Proses itu lah yang seringkali mengajarkan kita banyak hal. Hal yang belum kita ketahui sebelumnya, hal yang menjadikan dunia kita menjadi baru setiap detiknya.

Sometimes, melalui perjalanan yang teramat keras, terkadang melalui perkataan orang lain yang mampu melatih emosi kita, disitu sikap dewasa sedikit demi sedikit terbentuk. terkadang dari pengamatan yang terlintas dan paling utama dari masalah. Masalah yang terus saja memborbardir.

Seperti aku, aku tak menamakan diriku dewasa, namun umur sudah cukup menjelaskan. 19 tahun tak terasa sebentar lagi kepala dua. Lihat aku, lihat aku baik – baik, sudah 18 tahun ini aku bisa apa ? apa yang sudah aku perbuat untuk orang lain yang sifatnya memberi manfaat. Lalu apa artinya dewasa ? secara harfiah secara logika dan penerapanya dalam kehidupan sehari – hari.
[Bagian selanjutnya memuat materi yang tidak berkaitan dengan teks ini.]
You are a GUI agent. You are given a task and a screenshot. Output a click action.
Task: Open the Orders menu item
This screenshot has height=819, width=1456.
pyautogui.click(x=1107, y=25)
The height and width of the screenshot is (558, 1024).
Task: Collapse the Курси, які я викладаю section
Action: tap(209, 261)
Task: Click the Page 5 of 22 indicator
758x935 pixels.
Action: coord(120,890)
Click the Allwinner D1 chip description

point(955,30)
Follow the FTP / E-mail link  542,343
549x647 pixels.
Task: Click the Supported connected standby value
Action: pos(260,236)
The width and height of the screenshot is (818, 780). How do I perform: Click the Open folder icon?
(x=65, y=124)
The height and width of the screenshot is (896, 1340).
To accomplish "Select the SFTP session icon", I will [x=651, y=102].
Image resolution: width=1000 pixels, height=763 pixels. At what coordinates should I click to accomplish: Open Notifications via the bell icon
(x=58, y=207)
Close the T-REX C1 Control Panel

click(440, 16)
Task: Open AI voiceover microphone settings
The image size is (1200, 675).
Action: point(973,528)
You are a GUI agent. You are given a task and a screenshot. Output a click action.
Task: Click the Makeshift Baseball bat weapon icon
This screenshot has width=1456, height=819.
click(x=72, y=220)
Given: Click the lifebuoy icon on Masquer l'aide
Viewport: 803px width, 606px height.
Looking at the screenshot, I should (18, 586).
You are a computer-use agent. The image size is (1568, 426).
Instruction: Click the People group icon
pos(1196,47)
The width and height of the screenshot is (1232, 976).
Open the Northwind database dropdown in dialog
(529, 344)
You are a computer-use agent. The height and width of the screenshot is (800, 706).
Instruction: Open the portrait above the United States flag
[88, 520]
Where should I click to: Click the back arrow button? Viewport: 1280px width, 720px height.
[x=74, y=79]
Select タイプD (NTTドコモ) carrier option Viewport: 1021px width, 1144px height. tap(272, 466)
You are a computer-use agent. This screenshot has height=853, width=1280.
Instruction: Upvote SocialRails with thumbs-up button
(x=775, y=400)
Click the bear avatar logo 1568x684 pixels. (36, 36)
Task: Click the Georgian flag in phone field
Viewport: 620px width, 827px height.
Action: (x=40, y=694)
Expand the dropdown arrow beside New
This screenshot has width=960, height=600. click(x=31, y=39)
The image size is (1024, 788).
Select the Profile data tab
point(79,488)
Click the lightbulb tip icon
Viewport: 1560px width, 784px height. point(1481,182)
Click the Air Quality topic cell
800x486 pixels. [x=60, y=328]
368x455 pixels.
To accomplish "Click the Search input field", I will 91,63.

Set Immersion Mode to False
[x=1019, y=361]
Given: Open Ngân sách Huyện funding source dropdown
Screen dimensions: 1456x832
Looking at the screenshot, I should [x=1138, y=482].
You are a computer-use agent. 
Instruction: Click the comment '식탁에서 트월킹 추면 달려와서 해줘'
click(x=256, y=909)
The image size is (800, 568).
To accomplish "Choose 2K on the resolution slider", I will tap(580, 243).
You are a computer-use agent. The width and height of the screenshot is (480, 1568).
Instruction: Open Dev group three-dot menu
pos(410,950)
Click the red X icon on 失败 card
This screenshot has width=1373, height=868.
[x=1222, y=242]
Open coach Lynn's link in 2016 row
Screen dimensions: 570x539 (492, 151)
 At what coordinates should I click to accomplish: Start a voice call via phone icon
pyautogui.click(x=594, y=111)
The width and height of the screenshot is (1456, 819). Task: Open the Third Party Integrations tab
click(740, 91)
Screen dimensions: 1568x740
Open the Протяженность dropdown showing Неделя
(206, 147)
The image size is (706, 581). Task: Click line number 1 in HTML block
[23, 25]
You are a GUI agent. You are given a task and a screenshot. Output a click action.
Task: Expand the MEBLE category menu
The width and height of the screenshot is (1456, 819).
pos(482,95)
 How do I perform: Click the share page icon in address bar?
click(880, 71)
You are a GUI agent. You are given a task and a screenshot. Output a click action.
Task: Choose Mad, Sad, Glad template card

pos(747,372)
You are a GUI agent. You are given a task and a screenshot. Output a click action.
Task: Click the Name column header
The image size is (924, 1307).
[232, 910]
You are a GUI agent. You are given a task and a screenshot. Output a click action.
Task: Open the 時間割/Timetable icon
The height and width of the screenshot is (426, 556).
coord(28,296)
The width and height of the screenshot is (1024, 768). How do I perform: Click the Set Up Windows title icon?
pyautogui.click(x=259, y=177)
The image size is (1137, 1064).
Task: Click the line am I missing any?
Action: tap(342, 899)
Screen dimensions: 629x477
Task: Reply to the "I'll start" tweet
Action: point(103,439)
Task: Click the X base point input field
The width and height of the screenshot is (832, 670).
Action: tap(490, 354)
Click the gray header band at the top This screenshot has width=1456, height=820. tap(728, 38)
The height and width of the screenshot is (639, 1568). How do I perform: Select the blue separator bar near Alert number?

Aku masih belum mengerti, masih belum paham terhadap ini semua. Seringkali menangis karena hal kecil persis sekali seperti anak- anak yang sedang main balon namun balon direbut salah satu teman lalu menangis. Kadang bak motivator ternama dengan golden wisenya, wusshhh sekali ucapan mampu membuat orang “oh iya yah bener juga”. Mungkin lebih tepatnya belum konsisten. Seringkali diperlakukan dewasa dari yang lain hanya karena satu alasan, strong!

Advertisement

Aah apalah ini, hanya rangkaian kata yang sengaja aku tulis agar aku tak kesepain, agar malamu penuh certita itu sajaa.